You can also filter hashtags or words you don’t want to see on your timeline.
This is a great way to keep your timeline clean and free of unwanted content.
If you are migrating from Twitter, Movetodon.org is a great tool to help you find and follow people from Twitter on Mastodon.
If you prefer to keep your Twitter account and cross-post to Mastodon and vice versa, you can use some tools to do so, including writing your own scripts using Twitter and Mastodon APIs. My personal favorite is moa.party. It supports cross-posting to and from Twitter and Mastodon and is simple to setup and use. It can also post from Instagram to Mastodon. It is open-source, and you can host it yourself if you don’t want to give the service access to your Twitter/Mastodon accounts using OAuth.
Securing the Account
As usual, it is important to keep your Mastodon account secure. This includes using a strong password, using a password manager, and enabling two-factor authentication (2FA). Mastodon supports 2FA using TOTP (Time-based One-time Password Algorithm) authenticator apps like Google Authenticator and FIDO security keys like Yubikey.

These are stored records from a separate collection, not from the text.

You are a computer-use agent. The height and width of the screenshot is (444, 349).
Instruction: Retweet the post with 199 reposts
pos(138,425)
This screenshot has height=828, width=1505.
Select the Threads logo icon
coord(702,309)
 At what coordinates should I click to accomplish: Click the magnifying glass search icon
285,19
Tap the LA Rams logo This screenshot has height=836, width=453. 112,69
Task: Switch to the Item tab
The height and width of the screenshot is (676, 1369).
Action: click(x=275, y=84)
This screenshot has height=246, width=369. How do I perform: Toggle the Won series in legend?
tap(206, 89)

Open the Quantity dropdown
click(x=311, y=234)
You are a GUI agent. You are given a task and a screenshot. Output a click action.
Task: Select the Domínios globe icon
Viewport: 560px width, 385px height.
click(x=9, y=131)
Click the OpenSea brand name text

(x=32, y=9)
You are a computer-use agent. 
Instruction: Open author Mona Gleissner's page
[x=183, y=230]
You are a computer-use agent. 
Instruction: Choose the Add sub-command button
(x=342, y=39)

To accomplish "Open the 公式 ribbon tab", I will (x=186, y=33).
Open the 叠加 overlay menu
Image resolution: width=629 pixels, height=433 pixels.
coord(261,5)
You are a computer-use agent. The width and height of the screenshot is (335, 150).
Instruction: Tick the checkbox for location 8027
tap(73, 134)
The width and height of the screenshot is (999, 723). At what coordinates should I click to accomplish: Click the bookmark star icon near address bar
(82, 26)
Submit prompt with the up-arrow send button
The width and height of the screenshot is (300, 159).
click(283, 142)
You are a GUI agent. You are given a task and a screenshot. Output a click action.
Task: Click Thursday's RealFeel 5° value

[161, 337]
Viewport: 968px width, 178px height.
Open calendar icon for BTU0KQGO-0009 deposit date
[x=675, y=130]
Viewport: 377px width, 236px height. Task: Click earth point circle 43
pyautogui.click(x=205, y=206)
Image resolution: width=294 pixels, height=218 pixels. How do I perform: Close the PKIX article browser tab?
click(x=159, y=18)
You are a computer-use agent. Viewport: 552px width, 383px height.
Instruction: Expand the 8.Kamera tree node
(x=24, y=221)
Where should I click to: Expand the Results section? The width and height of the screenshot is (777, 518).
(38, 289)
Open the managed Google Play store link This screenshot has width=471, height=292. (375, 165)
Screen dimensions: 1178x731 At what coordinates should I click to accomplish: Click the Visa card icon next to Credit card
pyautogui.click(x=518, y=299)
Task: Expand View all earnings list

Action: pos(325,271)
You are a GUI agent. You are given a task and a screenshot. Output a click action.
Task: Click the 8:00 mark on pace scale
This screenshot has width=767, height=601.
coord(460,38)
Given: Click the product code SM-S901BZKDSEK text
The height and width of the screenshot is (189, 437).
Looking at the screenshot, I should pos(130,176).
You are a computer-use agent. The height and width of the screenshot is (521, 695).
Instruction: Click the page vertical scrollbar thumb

You can also verify your Mastodon account by linking your official website, GitHub profile, and so on. This is a great way to prove that you are the owner of the account and prevent impersonation.
To do this, go to Preferences -> Appearance -> Profile metadata and copy the verification URL and add it to your website as instructed. For the GitHub profile, add your Mastodon profile URL in the GitHub profile’s website field. For example, my Mastodon profile URL is
https://mastodon.social/@deepu105. Now add your website or GitHub profile URL to your Mastodon profile metadata and save.
Moving between Servers
If you decide to move from one Mastodon server to another, here are a few tips to make the process smooth.
- First, create a profile on the new server you want to use. Note that this will be a new username, as Mastodon usernames include the server name, and you need to choose a username that is available on the new server.
- Export your data from the old server by going to Preferences -> Import and export -> Data export. You will get CSV files for each item you export, like Follows, mutes, and so on.
- Create an account alias in your new account by going to Preferences -> Account -> Account settings -> Moving from a different account. This will allow you to redirect your old account and move followers from your old account to the new account.
- Now, from your old account, redirect to the new account by going to Preferences -> Account -> Account settings -> Moving to a different account. This will redirect your old account to the new account, and all your followers will be moved to the new account.
- Now, from your new account, go to Preferences -> Import and export -> Import and import the CSV files that you exported from your old account. This will import all your follows, mutes, lists, and so on to the new account.
Mastodon is a great alternative to Twitter and is a great way to connect with people from around the world without worrying about a single entity dictating what you can and cannot do with your social media. It is a great way to build a community around your projects and share your thoughts and ideas. It is also a great way to connect with people from the open-source community. I hope this guide will help you get started with Mastodon.